:: INFORMATION ::
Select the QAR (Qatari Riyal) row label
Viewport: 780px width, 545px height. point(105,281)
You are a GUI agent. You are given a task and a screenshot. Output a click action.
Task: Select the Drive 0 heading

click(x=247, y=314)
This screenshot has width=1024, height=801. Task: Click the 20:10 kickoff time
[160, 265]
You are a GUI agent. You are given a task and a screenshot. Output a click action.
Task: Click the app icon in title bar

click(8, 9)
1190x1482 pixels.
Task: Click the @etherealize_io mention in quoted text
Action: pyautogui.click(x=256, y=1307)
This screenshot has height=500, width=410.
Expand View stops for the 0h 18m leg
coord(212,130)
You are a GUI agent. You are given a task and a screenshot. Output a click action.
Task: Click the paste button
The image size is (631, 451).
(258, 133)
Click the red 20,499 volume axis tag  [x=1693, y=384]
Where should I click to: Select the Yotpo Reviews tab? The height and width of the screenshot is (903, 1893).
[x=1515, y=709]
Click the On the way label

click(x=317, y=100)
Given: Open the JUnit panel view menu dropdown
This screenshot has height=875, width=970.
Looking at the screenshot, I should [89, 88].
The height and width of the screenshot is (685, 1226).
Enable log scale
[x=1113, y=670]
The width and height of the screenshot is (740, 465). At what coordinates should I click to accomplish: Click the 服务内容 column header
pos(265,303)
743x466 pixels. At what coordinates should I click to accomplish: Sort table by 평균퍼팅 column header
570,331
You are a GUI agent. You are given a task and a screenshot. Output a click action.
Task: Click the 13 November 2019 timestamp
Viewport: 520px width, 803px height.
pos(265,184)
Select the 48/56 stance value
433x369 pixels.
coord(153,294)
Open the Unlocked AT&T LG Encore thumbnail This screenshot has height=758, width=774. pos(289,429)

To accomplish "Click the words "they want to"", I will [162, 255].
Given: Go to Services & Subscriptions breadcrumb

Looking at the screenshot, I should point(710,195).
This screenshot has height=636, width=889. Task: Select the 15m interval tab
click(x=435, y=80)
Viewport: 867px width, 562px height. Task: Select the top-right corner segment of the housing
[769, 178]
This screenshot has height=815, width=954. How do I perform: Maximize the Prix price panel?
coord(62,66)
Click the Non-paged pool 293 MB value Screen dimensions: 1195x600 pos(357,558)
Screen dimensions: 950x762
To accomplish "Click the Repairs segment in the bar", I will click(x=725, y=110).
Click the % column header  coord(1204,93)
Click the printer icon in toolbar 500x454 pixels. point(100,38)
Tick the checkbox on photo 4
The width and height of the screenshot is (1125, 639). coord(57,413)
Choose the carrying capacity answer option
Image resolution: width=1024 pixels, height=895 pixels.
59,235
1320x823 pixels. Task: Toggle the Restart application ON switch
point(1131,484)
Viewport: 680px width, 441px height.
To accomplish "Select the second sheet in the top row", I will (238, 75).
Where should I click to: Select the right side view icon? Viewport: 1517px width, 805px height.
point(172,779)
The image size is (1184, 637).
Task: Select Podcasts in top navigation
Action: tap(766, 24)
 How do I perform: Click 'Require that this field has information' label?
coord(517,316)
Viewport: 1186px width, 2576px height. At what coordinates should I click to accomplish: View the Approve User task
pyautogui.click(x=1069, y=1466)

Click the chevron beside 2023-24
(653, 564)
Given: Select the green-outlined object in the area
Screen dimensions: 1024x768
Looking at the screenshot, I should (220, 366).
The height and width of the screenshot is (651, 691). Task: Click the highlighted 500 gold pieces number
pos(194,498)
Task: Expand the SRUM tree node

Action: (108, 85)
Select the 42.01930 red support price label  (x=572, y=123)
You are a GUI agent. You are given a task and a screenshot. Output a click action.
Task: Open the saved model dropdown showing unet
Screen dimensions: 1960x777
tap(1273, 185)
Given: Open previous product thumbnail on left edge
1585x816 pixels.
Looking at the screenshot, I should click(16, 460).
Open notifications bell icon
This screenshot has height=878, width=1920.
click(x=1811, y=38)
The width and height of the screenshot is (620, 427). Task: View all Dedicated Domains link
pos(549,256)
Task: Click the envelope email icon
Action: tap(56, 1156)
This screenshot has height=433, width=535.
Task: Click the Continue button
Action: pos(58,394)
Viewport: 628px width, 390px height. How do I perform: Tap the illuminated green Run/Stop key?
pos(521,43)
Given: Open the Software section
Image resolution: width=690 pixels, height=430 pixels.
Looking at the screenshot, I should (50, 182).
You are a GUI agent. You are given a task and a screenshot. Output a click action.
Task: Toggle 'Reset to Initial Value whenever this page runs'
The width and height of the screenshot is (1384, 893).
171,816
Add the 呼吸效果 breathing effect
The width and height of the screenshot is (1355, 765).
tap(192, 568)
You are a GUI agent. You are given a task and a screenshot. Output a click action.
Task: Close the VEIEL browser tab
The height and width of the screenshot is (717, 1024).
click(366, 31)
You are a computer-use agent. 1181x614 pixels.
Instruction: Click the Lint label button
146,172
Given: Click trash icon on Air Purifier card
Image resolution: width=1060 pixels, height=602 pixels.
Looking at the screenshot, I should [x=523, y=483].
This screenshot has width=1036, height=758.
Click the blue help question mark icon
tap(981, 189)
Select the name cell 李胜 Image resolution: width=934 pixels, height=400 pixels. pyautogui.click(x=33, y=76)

:: ASSIGNED TASK ::
Without omitting any record, transcribe the data exactly.

:: RESPONSE TO THIS TASK ::
Select the QAR (Qatari Riyal) row label
Viewport: 780px width, 545px height. point(105,281)
You are a GUI agent. You are given a task and a screenshot. Output a click action.
Task: Select the Drive 0 heading

click(x=247, y=314)
This screenshot has width=1024, height=801. Task: Click the 20:10 kickoff time
[160, 265]
You are a GUI agent. You are given a task and a screenshot. Output a click action.
Task: Click the app icon in title bar

click(8, 9)
1190x1482 pixels.
Task: Click the @etherealize_io mention in quoted text
Action: pyautogui.click(x=256, y=1307)
This screenshot has height=500, width=410.
Expand View stops for the 0h 18m leg
coord(212,130)
You are a GUI agent. You are given a task and a screenshot. Output a click action.
Task: Click the paste button
The image size is (631, 451).
(258, 133)
Click the red 20,499 volume axis tag  [x=1693, y=384]
Where should I click to: Select the Yotpo Reviews tab? The height and width of the screenshot is (903, 1893).
[x=1515, y=709]
Click the On the way label

click(x=317, y=100)
Given: Open the JUnit panel view menu dropdown
This screenshot has height=875, width=970.
Looking at the screenshot, I should [89, 88].
The height and width of the screenshot is (685, 1226).
Enable log scale
[x=1113, y=670]
The width and height of the screenshot is (740, 465). At what coordinates should I click to accomplish: Click the 服务内容 column header
pos(265,303)
743x466 pixels. At what coordinates should I click to accomplish: Sort table by 평균퍼팅 column header
570,331
You are a GUI agent. You are given a task and a screenshot. Output a click action.
Task: Click the 13 November 2019 timestamp
Viewport: 520px width, 803px height.
pos(265,184)
Select the 48/56 stance value
433x369 pixels.
coord(153,294)
Open the Unlocked AT&T LG Encore thumbnail This screenshot has height=758, width=774. pos(289,429)

To accomplish "Click the words "they want to"", I will [162, 255].
Given: Go to Services & Subscriptions breadcrumb

Looking at the screenshot, I should point(710,195).
This screenshot has height=636, width=889. Task: Select the 15m interval tab
click(x=435, y=80)
Viewport: 867px width, 562px height. Task: Select the top-right corner segment of the housing
[769, 178]
This screenshot has height=815, width=954. How do I perform: Maximize the Prix price panel?
coord(62,66)
Click the Non-paged pool 293 MB value Screen dimensions: 1195x600 pos(357,558)
Screen dimensions: 950x762
To accomplish "Click the Repairs segment in the bar", I will click(x=725, y=110).
Click the % column header  coord(1204,93)
Click the printer icon in toolbar 500x454 pixels. point(100,38)
Tick the checkbox on photo 4
The width and height of the screenshot is (1125, 639). coord(57,413)
Choose the carrying capacity answer option
Image resolution: width=1024 pixels, height=895 pixels.
59,235
1320x823 pixels. Task: Toggle the Restart application ON switch
point(1131,484)
Viewport: 680px width, 441px height.
To accomplish "Select the second sheet in the top row", I will (238, 75).
Where should I click to: Select the right side view icon? Viewport: 1517px width, 805px height.
point(172,779)
The image size is (1184, 637).
Task: Select Podcasts in top navigation
Action: tap(766, 24)
 How do I perform: Click 'Require that this field has information' label?
coord(517,316)
Viewport: 1186px width, 2576px height. At what coordinates should I click to accomplish: View the Approve User task
pyautogui.click(x=1069, y=1466)

Click the chevron beside 2023-24
(653, 564)
Given: Select the green-outlined object in the area
Screen dimensions: 1024x768
Looking at the screenshot, I should (220, 366).
The height and width of the screenshot is (651, 691). Task: Click the highlighted 500 gold pieces number
pos(194,498)
Task: Expand the SRUM tree node

Action: (108, 85)
Select the 42.01930 red support price label  (x=572, y=123)
You are a GUI agent. You are given a task and a screenshot. Output a click action.
Task: Open the saved model dropdown showing unet
Screen dimensions: 1960x777
tap(1273, 185)
Given: Open previous product thumbnail on left edge
1585x816 pixels.
Looking at the screenshot, I should click(16, 460).
Open notifications bell icon
This screenshot has height=878, width=1920.
click(x=1811, y=38)
The width and height of the screenshot is (620, 427). Task: View all Dedicated Domains link
pos(549,256)
Task: Click the envelope email icon
Action: tap(56, 1156)
This screenshot has height=433, width=535.
Task: Click the Continue button
Action: pos(58,394)
Viewport: 628px width, 390px height. How do I perform: Tap the illuminated green Run/Stop key?
pos(521,43)
Given: Open the Software section
Image resolution: width=690 pixels, height=430 pixels.
Looking at the screenshot, I should (50, 182).
You are a GUI agent. You are given a task and a screenshot. Output a click action.
Task: Toggle 'Reset to Initial Value whenever this page runs'
The width and height of the screenshot is (1384, 893).
171,816
Add the 呼吸效果 breathing effect
The width and height of the screenshot is (1355, 765).
tap(192, 568)
You are a GUI agent. You are given a task and a screenshot. Output a click action.
Task: Close the VEIEL browser tab
The height and width of the screenshot is (717, 1024).
click(366, 31)
You are a computer-use agent. 1181x614 pixels.
Instruction: Click the Lint label button
146,172
Given: Click trash icon on Air Purifier card
Image resolution: width=1060 pixels, height=602 pixels.
Looking at the screenshot, I should [x=523, y=483].
This screenshot has width=1036, height=758.
Click the blue help question mark icon
tap(981, 189)
Select the name cell 李胜 Image resolution: width=934 pixels, height=400 pixels. pyautogui.click(x=33, y=76)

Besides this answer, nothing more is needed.